El gaucho Juan Moreira en 1868
Fotografía: Eugenio Courret

 A pesar de que el tempo es lento, en Como si existiese el perdón suceden muchas cosas, de ahí que cada tarde, antes de iniciar la lectura, sacara una chuletilla para recordarles a mis padres todo lo acontecido hasta el momento, un breve esquema para que, a sus ochenta y muchos años, no perdieran el hilo. A veces, mi padre cerraba los ojos, y yo paraba la lectura y le hacía una seña a mi madre. Y ante su pregunta –ese "Paco, ¿estás dormido?"–, abría los ojos y nos decía que no, y nos repetía lo último que yo había leído.

########

* Ejercicio A
Copia palabra por palabra el fragmento entre "El gaucho Juan" y "yo había leído.", ambos incluidos.
* Ejercicio B
Según el fragmento, ¿por qué se sacaba una chuletilla cada tarde antes de empezar la lectura? Explícalo en una a tres oraciones.
* Ejercicio C
Responde, por favor, a estas preguntas sobre el fragmento:
(i) ¿De qué año es la imagen del gaucho Juan Moreira?
(ii) ¿A quién se atribuye la fotografía?
(iii) ¿Qué hacía el padre al abrir los ojos tras la pregunta "Paco, ¿estás dormido?"?

########

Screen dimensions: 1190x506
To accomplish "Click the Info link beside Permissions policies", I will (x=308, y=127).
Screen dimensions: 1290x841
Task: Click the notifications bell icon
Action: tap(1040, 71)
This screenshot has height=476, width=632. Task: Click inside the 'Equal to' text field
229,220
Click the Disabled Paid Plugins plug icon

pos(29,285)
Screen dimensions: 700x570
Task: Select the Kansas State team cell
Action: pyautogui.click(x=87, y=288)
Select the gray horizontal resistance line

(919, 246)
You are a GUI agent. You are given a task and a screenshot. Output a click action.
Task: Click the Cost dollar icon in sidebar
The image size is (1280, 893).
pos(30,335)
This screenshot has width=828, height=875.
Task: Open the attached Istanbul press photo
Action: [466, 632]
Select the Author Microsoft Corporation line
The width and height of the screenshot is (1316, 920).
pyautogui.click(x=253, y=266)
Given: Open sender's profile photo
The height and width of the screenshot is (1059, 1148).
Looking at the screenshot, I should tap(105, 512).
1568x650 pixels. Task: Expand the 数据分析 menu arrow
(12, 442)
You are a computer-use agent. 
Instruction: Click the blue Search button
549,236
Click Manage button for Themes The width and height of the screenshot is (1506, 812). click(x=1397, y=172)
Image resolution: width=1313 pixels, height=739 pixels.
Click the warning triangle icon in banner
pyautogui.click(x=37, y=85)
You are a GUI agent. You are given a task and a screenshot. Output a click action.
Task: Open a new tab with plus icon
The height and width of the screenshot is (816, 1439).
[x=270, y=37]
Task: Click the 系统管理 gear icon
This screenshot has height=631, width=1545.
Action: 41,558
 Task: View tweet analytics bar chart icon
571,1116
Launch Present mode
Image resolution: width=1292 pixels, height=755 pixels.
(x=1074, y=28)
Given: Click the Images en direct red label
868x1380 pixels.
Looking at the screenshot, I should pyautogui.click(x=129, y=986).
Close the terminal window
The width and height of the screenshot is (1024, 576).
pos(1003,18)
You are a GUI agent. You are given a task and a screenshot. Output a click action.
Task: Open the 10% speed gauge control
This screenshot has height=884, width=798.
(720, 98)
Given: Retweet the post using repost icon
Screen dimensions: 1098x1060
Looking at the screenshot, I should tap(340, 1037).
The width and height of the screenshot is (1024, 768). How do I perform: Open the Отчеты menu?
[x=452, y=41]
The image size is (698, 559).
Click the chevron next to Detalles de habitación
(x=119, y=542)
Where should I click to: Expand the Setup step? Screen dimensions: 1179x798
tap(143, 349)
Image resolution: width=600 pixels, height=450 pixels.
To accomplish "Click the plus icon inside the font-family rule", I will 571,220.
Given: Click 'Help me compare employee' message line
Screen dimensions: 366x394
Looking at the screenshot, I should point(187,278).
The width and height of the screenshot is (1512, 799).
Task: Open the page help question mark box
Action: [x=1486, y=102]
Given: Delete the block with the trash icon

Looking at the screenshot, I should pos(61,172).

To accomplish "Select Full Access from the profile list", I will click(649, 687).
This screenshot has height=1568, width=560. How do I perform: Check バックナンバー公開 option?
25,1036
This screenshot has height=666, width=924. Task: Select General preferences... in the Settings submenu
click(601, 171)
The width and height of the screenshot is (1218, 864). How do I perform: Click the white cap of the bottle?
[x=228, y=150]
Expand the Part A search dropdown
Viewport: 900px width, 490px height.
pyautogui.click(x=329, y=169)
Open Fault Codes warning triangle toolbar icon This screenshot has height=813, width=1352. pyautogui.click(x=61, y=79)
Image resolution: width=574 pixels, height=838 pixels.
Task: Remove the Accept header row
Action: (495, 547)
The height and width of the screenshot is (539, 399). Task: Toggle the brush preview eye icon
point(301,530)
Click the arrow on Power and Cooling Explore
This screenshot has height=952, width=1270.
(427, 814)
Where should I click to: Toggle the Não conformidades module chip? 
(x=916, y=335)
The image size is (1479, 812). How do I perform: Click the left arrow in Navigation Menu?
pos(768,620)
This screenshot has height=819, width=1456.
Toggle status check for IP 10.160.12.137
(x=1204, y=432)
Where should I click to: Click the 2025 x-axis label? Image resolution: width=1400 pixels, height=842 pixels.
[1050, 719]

########

* Respuesta escrita A
El gaucho Juan Moreira en 1868
Fotografía: Eugenio Courret

 A pesar de que el tempo es lento, en Como si existiese el perdón suceden muchas cosas, de ahí que cada tarde, antes de iniciar la lectura, sacara una chuletilla para recordarles a mis padres todo lo acontecido hasta el momento, un breve esquema para que, a sus ochenta y muchos años, no perdieran el hilo. A veces, mi padre cerraba los ojos, y yo paraba la lectura y le hacía una seña a mi madre. Y ante su pregunta –ese "Paco, ¿estás dormido?"–, abría los ojos y nos decía que no, y nos repetía lo último que yo había leído.

* Respuesta escrita B
Aunque el tempo de Como si existiese el perdón es lento, en la novela suceden muchas cosas. Por eso, antes de leer, se sacaba un breve esquema que recordaba a los padres todo lo ocurrido hasta ese momento, para que, a sus ochenta y muchos años, no perdieran el hilo.

* Respuesta escrita C
(i) De 1868.
(ii) A Eugenio Courret.
(iii) Decía que no estaba dormido y repetía lo último que se había leído.